Please render the listing lines from the line with "701x430 pixels. At" up to and including the line with "pyautogui.click(x=883, y=312)" as a Markdown table with the columns Row and Listing line, leaving out blank lines. Number the rows in the Row column and put each line in the Listing line column.
===============
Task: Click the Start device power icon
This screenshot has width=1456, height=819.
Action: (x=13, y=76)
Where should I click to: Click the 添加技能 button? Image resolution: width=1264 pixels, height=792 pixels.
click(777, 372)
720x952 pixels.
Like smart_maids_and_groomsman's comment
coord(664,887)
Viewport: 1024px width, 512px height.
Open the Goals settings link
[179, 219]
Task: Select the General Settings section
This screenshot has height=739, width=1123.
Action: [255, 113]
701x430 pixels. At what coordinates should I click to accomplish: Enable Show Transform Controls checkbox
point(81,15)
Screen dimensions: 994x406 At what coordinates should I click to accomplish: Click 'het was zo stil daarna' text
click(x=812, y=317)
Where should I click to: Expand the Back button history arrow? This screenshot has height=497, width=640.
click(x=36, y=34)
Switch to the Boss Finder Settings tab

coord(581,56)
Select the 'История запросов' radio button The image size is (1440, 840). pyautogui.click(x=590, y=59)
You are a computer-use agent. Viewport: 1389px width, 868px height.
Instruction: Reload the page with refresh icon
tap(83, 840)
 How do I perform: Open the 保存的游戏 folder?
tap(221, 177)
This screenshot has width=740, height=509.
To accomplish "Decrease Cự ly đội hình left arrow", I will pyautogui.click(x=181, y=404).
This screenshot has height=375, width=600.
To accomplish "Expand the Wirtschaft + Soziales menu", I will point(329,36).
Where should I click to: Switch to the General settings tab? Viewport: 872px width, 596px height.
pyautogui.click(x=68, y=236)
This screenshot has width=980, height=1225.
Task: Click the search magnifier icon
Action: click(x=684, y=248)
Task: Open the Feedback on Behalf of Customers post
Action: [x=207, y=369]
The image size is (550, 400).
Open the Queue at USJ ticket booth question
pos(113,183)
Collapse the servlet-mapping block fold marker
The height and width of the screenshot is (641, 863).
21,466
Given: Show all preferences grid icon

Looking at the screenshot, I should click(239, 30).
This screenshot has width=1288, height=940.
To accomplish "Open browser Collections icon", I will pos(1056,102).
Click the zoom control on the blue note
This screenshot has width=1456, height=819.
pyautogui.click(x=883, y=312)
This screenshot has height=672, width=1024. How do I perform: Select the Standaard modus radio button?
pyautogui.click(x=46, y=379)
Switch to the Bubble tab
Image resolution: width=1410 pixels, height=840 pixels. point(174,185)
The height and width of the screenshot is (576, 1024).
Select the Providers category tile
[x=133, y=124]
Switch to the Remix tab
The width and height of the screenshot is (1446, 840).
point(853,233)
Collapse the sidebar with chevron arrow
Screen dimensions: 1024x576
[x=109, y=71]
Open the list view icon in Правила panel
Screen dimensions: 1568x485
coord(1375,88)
===============
* Solution
| Row | Listing line |
|---|---|
| 1 | 701x430 pixels. At what coordinates should I click to accomplish: Enable Show Transform Controls checkbox |
| 2 | point(81,15) |
| 3 | Screen dimensions: 994x406 At what coordinates should I click to accomplish: Click 'het was zo stil daarna' text |
| 4 | click(x=812, y=317) |
| 5 | Where should I click to: Expand the Back button history arrow? This screenshot has height=497, width=640. |
| 6 | click(x=36, y=34) |
| 7 | Switch to the Boss Finder Settings tab |
| 8 | coord(581,56) |
| 9 | Select the 'История запросов' radio button The image size is (1440, 840). pyautogui.click(x=590, y=59) |
| 10 | You are a computer-use agent. Viewport: 1389px width, 868px height. |
| 11 | Instruction: Reload the page with refresh icon |
| 12 | tap(83, 840) |
| 13 |  How do I perform: Open the 保存的游戏 folder? |
| 14 | tap(221, 177) |
| 15 | This screenshot has width=740, height=509. |
| 16 | To accomplish "Decrease Cự ly đội hình left arrow", I will pyautogui.click(x=181, y=404). |
| 17 | This screenshot has height=375, width=600. |
| 18 | To accomplish "Expand the Wirtschaft + Soziales menu", I will point(329,36). |
| 19 | Where should I click to: Switch to the General settings tab? Viewport: 872px width, 596px height. |
| 20 | pyautogui.click(x=68, y=236) |
| 21 | This screenshot has width=980, height=1225. |
| 22 | Task: Click the search magnifier icon |
| 23 | Action: click(x=684, y=248) |
| 24 | Task: Open the Feedback on Behalf of Customers post |
| 25 | Action: [x=207, y=369] |
| 26 | The image size is (550, 400). |
| 27 | Open the Queue at USJ ticket booth question |
| 28 | pos(113,183) |
| 29 | Collapse the servlet-mapping block fold marker |
| 30 | The height and width of the screenshot is (641, 863). |
| 31 | 21,466 |
| 32 | Given: Show all preferences grid icon |
| 33 | Looking at the screenshot, I should click(239, 30). |
| 34 | This screenshot has width=1288, height=940. |
| 35 | To accomplish "Open browser Collections icon", I will pos(1056,102). |
| 36 | Click the zoom control on the blue note |
| 37 | This screenshot has width=1456, height=819. |
| 38 | pyautogui.click(x=883, y=312) |